Editors’ Note: Our political commentary is non-ideological by design. We favor no political party, politician or elected official in any country and assess political developments solely for their potential economic and market impact.
One week ago, Italian co-Deputy Prime Minister Matteo Salvini was flying high after his party, the far-right The League, trounced its competition (and coalition partner Five Star Movement, or M5S) in European Parliamentary elections. In short order, he claimed a new mandate for wide-ranging tax cuts and taunted Brussels over its deficit limits, while his government passed a motion to explore a parallel currency known as the “mini-BOT,” which is a play on the Italian acronym for short-term Treasury bills. Eurozone leaders responded with a letter threatening sanctions if Italy broke its deficit reduction commitments, rekindling fear that the long-awaited Quitaly was at hand.
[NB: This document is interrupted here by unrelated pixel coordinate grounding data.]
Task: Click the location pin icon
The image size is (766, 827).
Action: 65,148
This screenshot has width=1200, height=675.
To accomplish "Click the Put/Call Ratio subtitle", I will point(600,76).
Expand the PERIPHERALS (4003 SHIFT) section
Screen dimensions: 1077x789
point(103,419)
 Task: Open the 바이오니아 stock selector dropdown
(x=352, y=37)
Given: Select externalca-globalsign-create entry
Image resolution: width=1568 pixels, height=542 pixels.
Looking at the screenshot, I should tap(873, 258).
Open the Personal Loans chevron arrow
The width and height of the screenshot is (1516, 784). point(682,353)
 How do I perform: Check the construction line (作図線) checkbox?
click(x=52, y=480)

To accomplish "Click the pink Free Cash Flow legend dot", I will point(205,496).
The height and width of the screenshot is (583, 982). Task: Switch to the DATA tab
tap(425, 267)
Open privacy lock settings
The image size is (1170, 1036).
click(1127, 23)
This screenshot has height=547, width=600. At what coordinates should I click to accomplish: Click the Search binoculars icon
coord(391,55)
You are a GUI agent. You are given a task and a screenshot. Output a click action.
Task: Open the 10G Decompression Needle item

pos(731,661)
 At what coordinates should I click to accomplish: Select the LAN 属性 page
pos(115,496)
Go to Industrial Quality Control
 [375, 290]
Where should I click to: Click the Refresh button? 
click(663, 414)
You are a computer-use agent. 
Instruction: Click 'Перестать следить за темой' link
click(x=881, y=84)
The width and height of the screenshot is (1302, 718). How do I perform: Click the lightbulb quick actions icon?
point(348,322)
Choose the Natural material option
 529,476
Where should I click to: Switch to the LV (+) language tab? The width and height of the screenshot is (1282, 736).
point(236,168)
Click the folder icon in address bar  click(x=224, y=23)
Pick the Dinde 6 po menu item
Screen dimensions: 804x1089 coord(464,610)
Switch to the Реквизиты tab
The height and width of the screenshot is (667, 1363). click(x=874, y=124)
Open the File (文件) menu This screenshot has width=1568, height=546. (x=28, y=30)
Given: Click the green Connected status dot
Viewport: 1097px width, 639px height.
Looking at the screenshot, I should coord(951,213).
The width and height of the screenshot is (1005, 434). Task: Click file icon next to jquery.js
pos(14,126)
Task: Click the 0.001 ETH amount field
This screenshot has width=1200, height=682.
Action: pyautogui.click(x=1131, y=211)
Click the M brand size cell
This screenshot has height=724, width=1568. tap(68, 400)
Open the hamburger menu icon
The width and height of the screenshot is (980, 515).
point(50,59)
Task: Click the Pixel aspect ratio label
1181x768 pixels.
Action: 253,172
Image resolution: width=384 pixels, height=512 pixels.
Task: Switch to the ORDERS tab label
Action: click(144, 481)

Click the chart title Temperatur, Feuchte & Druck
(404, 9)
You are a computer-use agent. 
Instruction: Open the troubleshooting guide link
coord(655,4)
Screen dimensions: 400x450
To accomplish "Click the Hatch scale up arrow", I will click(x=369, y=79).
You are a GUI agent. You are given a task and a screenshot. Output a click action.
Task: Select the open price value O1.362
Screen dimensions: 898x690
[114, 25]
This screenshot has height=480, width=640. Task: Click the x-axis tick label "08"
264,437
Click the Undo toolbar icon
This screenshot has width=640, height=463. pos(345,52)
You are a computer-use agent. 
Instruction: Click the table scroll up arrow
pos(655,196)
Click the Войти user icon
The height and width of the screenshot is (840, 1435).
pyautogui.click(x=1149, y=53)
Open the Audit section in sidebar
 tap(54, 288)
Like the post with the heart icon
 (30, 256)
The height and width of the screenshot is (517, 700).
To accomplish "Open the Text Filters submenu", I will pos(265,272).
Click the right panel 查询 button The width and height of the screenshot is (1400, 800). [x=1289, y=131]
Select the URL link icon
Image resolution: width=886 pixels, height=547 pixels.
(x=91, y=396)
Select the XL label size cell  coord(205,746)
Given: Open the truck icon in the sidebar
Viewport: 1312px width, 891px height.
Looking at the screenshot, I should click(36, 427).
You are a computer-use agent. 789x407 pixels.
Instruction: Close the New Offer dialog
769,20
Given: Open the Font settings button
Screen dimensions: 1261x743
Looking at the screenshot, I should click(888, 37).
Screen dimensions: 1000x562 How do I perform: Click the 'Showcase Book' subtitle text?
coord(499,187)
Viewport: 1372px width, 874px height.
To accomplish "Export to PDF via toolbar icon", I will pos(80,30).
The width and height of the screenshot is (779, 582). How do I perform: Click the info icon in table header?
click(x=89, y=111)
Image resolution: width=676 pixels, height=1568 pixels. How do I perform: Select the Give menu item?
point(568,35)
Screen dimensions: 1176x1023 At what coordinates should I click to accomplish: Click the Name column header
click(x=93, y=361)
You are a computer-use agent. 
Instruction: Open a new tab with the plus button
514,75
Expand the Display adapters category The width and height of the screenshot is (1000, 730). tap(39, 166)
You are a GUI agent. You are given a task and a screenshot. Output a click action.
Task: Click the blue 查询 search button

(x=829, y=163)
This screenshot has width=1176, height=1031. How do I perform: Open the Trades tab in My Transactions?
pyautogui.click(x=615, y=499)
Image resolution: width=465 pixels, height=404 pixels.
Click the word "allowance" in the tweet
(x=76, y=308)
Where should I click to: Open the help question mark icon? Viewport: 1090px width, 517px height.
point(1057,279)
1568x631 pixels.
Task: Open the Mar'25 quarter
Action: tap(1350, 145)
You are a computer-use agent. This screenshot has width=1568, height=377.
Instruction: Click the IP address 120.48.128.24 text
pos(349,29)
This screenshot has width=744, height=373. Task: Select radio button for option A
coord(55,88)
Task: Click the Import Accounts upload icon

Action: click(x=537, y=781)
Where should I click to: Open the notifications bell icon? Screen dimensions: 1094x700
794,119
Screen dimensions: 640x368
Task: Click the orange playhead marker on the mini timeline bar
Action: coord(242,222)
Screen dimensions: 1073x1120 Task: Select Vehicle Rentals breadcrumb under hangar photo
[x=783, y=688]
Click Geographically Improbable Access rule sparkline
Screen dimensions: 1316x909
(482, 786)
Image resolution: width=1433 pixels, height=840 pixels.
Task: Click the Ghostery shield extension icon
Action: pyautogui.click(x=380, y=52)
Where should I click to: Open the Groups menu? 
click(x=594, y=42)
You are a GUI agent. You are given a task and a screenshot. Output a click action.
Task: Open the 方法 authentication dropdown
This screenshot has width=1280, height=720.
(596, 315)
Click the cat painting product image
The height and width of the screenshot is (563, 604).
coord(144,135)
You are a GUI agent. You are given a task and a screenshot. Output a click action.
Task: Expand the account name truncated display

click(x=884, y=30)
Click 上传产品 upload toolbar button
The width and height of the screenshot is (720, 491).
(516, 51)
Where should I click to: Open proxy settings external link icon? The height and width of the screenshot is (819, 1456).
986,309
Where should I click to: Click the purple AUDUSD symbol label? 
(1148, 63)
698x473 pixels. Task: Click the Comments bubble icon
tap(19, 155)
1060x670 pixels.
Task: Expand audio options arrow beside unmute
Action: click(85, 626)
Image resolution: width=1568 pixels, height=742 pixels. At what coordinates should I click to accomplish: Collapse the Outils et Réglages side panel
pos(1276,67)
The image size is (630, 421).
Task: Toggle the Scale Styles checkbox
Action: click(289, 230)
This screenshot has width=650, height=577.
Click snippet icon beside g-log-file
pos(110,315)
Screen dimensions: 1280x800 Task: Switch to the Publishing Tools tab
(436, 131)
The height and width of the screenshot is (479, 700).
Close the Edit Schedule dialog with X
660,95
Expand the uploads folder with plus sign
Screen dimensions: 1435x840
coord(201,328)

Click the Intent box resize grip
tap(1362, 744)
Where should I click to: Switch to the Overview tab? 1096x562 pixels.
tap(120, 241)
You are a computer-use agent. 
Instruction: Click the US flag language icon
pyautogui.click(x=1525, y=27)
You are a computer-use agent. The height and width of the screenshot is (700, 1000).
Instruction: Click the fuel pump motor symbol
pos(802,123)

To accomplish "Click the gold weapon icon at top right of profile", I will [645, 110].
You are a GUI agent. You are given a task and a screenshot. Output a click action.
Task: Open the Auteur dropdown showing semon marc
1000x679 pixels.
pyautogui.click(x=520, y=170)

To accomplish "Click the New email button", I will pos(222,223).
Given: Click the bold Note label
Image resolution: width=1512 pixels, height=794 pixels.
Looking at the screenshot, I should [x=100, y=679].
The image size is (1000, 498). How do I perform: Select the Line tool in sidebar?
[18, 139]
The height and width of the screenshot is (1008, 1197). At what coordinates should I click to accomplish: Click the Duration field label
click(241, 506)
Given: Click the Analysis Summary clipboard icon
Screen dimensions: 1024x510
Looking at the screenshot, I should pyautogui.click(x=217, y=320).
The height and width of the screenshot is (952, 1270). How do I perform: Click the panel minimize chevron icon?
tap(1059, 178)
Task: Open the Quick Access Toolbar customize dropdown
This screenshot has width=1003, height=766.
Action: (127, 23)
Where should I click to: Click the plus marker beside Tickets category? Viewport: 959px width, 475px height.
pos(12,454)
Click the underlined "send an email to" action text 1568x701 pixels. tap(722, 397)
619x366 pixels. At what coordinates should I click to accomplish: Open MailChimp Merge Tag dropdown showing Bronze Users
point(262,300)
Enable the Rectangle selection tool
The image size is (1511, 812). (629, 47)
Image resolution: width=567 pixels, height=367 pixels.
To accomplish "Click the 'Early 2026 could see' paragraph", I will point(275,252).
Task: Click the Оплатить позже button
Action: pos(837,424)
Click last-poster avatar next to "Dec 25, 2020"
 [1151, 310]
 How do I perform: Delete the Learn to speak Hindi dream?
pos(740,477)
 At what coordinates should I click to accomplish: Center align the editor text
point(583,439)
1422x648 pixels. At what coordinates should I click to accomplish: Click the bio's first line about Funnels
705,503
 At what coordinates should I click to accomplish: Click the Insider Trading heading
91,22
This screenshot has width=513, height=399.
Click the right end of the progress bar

Yet since then, the pendulum has swung in the opposite direction: The Treasury all but disavowed mini-BOTs last Friday, and on Monday, Prime Minister Giuseppe Conte threatened to walk and force a snap election because he couldn’t abide Salvini and M5S leader Luigi Di Maio’s constant bickering. Let this be a lesson in the danger of reacting to short-term fear: The story can flip fast, leaving investors chasing their tails.
What happens next in Italy, we have no idea. After Conte threw down the gauntlet Monday evening, Salvini and Di Maio at first played nice. The Guardian reports they had a cordial phone call and pledged to support Conte and their coalition. But harmony apparently reverted to discord Tuesday, with Salvini reportedly accusing Di Maio of plotting against him and issuing his own ultimatum. They could very well kiss and make up again, or Italy could be heading to a snap election. A lot will probably depend on what the polls show over the next couple of weeks and what party leaders think is in their interest. A politician’s mind is a terrible place to navigate, so we won’t hazard a guess on how this all shakes out.
However the political chips fall, the likely practical outcome is gridlock. Conte’s plea for an end to the squabbling caps a year of Salvini and Di Maio’s escalating rivalry. Their parties may be coalition partners, but their ideological unity is nonexistent. The League is a far-right group that champions limiting immigration, increasing states’ autonomy and restoring economic growth through a two-tier flat tax while jumpstarting demand with infrastructure spending. M5S is a loose grouping of leftists, anti-establishment folks and some who call themselves techno-libertarians. They pushed policies like universal basic income and are quite cool toward the League’s proposals. Their sole unifying force is euroskepticism, and that seems to be fraying fast. The reality of intra-coalition opposition to key legislation has seemingly trumped everything else. By all accounts, The League is now frustrated with the legislative morass, while M5S is tired of playing second-fiddle to their coalition partners.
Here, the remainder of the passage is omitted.